Volatility ETFs Spike on Fears of a Protracted Economic Downturn

The CBOE Volatility Index and VIX-related exchange traded funds surged Thursday as gripping fears of another economic shut down in face of renewed coronavirus outbreaks fueled market anxiety.

VIX-related strategies were among the best performing non-leveraged ETFs of Thursday. The iPath Series B S&P 500 VIX Short Term Futures ETN (NYSEArca: VXX) increased 34.0%, ProShares VIX Short-Term Futures ETF (NYSEArca: VIXY) advanced 34.0% and VelocityShares Daily Long VIX Short-Term ETN (NYSEArca: VIIX) jumped 33.7% while the CBOE Volatility Index rose to 51.3, hovering around its highest level since late April. The VIX and related exchange traded products also crossed back above their short-term resistance at the 50-day simple moving average. Potential investors should keep in mind that VIX-related ETPs track VIX futures and not the spot price.

Volatility typically rises when stocks pullback, so owning volatility is seen as a type of market insurance. The VIX, or so-called fear gauge, is an instrument created by the Chicago Board Options Exchange (CBOE), a real-time market index that represents the market’s expectation of a month period of forward-looking volatility. In most cases, the higher the volatility, the riskier the security.
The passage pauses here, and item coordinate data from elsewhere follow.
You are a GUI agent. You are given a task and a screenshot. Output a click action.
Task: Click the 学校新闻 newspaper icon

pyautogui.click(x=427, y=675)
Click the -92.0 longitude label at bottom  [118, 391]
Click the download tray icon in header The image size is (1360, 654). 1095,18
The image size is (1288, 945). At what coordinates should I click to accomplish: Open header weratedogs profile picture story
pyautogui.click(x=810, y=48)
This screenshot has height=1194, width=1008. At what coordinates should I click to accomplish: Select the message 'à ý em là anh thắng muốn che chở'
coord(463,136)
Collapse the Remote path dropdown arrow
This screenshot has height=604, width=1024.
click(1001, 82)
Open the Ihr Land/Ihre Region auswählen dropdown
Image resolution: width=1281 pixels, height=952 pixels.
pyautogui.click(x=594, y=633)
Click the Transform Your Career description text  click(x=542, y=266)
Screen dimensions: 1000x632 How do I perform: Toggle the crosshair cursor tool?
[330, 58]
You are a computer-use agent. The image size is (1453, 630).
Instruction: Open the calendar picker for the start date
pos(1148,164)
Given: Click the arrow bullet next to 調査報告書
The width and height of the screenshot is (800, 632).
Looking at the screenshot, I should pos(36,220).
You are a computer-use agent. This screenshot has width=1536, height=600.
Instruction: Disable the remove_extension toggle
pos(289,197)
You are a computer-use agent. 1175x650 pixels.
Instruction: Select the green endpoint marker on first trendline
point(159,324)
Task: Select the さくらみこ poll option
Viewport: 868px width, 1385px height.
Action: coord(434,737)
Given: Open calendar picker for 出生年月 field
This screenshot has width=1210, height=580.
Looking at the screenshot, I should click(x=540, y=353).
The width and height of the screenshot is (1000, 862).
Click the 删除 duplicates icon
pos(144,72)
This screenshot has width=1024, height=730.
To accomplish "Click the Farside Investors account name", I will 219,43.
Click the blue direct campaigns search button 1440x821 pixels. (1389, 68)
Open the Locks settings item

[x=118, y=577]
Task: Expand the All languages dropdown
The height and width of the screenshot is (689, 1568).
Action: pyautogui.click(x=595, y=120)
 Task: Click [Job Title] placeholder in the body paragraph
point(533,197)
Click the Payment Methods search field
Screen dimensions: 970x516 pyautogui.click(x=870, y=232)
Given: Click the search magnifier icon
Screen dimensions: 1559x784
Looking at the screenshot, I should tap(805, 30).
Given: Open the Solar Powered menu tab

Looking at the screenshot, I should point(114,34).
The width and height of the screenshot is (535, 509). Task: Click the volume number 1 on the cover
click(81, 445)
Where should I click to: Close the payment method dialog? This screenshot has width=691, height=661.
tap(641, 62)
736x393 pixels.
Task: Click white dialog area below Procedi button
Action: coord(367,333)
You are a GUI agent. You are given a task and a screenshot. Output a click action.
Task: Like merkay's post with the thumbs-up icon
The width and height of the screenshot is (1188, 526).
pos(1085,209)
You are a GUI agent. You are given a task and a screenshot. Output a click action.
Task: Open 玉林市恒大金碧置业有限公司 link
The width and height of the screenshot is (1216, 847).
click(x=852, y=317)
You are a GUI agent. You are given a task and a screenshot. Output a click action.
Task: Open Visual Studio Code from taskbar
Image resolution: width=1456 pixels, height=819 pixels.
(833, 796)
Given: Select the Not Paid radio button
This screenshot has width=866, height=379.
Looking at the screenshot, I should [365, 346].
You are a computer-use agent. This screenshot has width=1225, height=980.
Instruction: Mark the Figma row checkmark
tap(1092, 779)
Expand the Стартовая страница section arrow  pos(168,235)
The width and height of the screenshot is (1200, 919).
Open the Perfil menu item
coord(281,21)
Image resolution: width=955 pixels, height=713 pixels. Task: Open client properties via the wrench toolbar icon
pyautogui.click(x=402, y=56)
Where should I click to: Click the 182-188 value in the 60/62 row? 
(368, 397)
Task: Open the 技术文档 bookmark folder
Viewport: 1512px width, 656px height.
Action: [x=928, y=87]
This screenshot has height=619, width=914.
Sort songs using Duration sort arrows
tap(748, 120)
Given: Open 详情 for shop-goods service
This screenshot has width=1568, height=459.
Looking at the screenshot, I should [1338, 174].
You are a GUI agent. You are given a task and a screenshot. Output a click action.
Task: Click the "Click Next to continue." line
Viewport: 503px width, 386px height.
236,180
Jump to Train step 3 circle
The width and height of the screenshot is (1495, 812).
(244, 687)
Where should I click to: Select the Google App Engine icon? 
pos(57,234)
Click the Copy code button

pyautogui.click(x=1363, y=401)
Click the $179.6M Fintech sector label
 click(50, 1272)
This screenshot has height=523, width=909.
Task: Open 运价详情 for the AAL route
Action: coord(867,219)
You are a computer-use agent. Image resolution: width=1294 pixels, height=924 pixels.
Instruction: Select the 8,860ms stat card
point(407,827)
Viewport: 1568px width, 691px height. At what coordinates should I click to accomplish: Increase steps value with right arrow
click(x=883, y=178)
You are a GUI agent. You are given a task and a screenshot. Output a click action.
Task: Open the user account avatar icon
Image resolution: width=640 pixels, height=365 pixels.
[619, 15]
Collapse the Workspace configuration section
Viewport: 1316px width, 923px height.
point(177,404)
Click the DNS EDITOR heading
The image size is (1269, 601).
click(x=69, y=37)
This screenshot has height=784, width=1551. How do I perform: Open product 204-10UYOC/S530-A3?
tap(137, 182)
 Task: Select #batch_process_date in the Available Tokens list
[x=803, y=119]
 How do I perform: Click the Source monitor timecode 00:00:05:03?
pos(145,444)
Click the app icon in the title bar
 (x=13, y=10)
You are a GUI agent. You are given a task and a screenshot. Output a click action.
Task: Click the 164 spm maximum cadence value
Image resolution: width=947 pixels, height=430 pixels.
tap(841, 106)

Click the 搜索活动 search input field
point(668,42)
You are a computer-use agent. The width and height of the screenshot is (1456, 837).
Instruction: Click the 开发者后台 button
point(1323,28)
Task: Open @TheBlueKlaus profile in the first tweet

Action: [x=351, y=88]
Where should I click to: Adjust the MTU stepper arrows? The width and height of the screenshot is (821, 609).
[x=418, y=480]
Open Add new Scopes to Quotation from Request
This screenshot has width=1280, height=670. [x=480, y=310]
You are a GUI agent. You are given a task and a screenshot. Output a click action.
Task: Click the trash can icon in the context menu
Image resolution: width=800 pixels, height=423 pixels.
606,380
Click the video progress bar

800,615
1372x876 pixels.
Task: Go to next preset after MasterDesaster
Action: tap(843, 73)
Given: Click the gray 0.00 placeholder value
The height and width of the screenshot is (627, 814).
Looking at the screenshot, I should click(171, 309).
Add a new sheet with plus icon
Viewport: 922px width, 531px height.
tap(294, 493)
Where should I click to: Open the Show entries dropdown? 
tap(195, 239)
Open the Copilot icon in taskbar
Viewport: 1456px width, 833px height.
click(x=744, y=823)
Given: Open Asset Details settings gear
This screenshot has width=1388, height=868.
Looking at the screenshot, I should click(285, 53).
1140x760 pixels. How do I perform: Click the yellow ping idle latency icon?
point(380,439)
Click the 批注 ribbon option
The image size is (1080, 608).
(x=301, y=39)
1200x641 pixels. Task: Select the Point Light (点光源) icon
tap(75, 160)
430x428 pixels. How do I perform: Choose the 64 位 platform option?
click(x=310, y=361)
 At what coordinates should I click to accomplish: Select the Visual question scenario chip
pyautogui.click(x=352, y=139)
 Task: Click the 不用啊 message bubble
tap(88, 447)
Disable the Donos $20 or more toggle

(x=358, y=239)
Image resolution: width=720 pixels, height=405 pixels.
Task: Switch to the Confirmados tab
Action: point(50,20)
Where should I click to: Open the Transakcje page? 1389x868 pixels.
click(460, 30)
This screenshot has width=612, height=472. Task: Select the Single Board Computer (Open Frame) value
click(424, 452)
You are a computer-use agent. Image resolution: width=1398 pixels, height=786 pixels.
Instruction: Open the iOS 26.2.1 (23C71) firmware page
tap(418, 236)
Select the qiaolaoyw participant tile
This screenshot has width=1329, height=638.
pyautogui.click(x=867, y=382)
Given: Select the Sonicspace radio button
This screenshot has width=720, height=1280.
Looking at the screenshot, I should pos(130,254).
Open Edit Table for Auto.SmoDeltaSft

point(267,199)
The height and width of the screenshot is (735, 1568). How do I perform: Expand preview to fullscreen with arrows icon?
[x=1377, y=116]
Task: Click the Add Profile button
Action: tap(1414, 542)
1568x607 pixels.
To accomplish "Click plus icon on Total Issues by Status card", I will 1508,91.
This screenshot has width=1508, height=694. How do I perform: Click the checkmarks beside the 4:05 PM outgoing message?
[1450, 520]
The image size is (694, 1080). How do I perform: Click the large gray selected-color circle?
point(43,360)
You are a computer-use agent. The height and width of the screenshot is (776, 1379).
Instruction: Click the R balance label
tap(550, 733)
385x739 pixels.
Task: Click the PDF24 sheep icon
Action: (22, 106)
The VIX climbed Thursday in response to swift broad equity pullback with the S&P 500 down 5.8% to 3,005 toward the end of the day while the Dow Jones Industrial Average gave up more than 1,800 points.

Dragging on market sentiment, the number of U.S. coronavirus infections crossed over the two million mark with over 112,000 American deaths, according to Johns Hopkins University. the seven-day average of new cases over the last two weeks is still rising in over 20 states, fueling fears about a second wave of the epidemic just as business activity is resuming, MarketWatch reports.

Further adding to the risk-off sentiment, the Federal Reserve’s updated policy statement revealed a projected 6.5% contraction by the end of the year on a year-over-year basis with an unemployment rate of 9.3%.

“The stock market has almost had blinders on,” Kristina Hooper, Invesco chief global market strategist, told MarketWatch. “More than one in three companies in the S&P 500 are dispensing with earnings guidance. So investors have anchored to data, which has been relatively positive about reopenings in various states, improvements in PMIs, and the jobs report last week. In one fell swoop, Jay Powell threw a lot of cold water on that narrative.”